====== DATA FOR THIS TASK
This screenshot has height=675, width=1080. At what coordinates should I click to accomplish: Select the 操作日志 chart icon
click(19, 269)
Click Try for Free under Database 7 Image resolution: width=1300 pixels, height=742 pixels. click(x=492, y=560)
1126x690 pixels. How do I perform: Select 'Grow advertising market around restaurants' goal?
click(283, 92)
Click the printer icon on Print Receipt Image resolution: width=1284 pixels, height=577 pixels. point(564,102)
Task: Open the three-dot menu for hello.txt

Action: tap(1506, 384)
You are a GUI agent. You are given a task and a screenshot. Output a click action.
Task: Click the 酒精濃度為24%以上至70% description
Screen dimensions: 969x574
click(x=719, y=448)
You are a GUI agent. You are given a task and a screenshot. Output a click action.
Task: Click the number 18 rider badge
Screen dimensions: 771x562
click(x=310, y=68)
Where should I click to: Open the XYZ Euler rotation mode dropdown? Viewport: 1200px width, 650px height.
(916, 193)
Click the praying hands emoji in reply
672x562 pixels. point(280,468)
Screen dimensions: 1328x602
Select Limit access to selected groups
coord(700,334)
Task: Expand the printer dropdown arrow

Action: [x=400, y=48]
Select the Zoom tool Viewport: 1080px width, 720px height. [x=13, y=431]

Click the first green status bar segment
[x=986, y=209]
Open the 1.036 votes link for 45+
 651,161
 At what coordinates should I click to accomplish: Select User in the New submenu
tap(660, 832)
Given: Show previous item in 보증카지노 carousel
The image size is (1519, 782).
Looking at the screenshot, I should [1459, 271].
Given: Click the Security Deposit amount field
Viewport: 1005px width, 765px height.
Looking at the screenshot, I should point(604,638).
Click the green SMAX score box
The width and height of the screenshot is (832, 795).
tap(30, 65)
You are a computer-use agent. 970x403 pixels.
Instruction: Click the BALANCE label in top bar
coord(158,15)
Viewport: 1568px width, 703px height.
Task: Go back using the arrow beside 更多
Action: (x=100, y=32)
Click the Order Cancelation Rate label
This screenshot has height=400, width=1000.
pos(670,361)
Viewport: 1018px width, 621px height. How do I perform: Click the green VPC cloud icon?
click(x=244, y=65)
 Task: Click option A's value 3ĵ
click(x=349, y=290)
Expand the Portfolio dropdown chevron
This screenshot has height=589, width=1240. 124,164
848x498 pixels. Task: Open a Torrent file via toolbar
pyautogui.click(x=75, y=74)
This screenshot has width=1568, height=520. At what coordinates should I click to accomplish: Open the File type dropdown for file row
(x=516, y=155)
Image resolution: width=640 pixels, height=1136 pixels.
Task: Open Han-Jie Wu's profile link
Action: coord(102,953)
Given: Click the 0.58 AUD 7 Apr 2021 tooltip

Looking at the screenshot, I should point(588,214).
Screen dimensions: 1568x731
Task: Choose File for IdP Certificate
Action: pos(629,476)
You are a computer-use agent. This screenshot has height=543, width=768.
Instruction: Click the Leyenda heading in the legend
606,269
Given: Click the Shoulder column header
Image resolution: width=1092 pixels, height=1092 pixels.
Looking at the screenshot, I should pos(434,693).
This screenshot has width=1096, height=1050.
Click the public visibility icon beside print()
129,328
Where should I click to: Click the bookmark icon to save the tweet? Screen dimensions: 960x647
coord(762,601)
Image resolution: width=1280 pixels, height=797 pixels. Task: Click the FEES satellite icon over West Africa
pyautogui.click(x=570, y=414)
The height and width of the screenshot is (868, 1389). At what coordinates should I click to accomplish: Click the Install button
============
• [TASK DIRECTIONS] The records above need copying again. Keep each word as it is.

• [EXERCISE RESPONSE]
This screenshot has height=675, width=1080. At what coordinates should I click to accomplish: Select the 操作日志 chart icon
click(19, 269)
Click Try for Free under Database 7 Image resolution: width=1300 pixels, height=742 pixels. click(x=492, y=560)
1126x690 pixels. How do I perform: Select 'Grow advertising market around restaurants' goal?
click(283, 92)
Click the printer icon on Print Receipt Image resolution: width=1284 pixels, height=577 pixels. point(564,102)
Task: Open the three-dot menu for hello.txt

Action: tap(1506, 384)
You are a GUI agent. You are given a task and a screenshot. Output a click action.
Task: Click the 酒精濃度為24%以上至70% description
Screen dimensions: 969x574
click(x=719, y=448)
You are a GUI agent. You are given a task and a screenshot. Output a click action.
Task: Click the number 18 rider badge
Screen dimensions: 771x562
click(x=310, y=68)
Where should I click to: Open the XYZ Euler rotation mode dropdown? Viewport: 1200px width, 650px height.
(916, 193)
Click the praying hands emoji in reply
672x562 pixels. point(280,468)
Screen dimensions: 1328x602
Select Limit access to selected groups
coord(700,334)
Task: Expand the printer dropdown arrow

Action: [x=400, y=48]
Select the Zoom tool Viewport: 1080px width, 720px height. [x=13, y=431]

Click the first green status bar segment
[x=986, y=209]
Open the 1.036 votes link for 45+
 651,161
 At what coordinates should I click to accomplish: Select User in the New submenu
tap(660, 832)
Given: Show previous item in 보증카지노 carousel
The image size is (1519, 782).
Looking at the screenshot, I should [1459, 271].
Given: Click the Security Deposit amount field
Viewport: 1005px width, 765px height.
Looking at the screenshot, I should point(604,638).
Click the green SMAX score box
The width and height of the screenshot is (832, 795).
tap(30, 65)
You are a computer-use agent. 970x403 pixels.
Instruction: Click the BALANCE label in top bar
coord(158,15)
Viewport: 1568px width, 703px height.
Task: Go back using the arrow beside 更多
Action: (x=100, y=32)
Click the Order Cancelation Rate label
This screenshot has height=400, width=1000.
pos(670,361)
Viewport: 1018px width, 621px height. How do I perform: Click the green VPC cloud icon?
click(x=244, y=65)
 Task: Click option A's value 3ĵ
click(x=349, y=290)
Expand the Portfolio dropdown chevron
This screenshot has height=589, width=1240. 124,164
848x498 pixels. Task: Open a Torrent file via toolbar
pyautogui.click(x=75, y=74)
This screenshot has width=1568, height=520. At what coordinates should I click to accomplish: Open the File type dropdown for file row
(x=516, y=155)
Image resolution: width=640 pixels, height=1136 pixels.
Task: Open Han-Jie Wu's profile link
Action: coord(102,953)
Given: Click the 0.58 AUD 7 Apr 2021 tooltip

Looking at the screenshot, I should point(588,214).
Screen dimensions: 1568x731
Task: Choose File for IdP Certificate
Action: pos(629,476)
You are a computer-use agent. This screenshot has height=543, width=768.
Instruction: Click the Leyenda heading in the legend
606,269
Given: Click the Shoulder column header
Image resolution: width=1092 pixels, height=1092 pixels.
Looking at the screenshot, I should pos(434,693).
This screenshot has width=1096, height=1050.
Click the public visibility icon beside print()
129,328
Where should I click to: Click the bookmark icon to save the tweet? Screen dimensions: 960x647
coord(762,601)
Image resolution: width=1280 pixels, height=797 pixels. Task: Click the FEES satellite icon over West Africa
pyautogui.click(x=570, y=414)
The height and width of the screenshot is (868, 1389). At what coordinates should I click to accomplish: Click the Install button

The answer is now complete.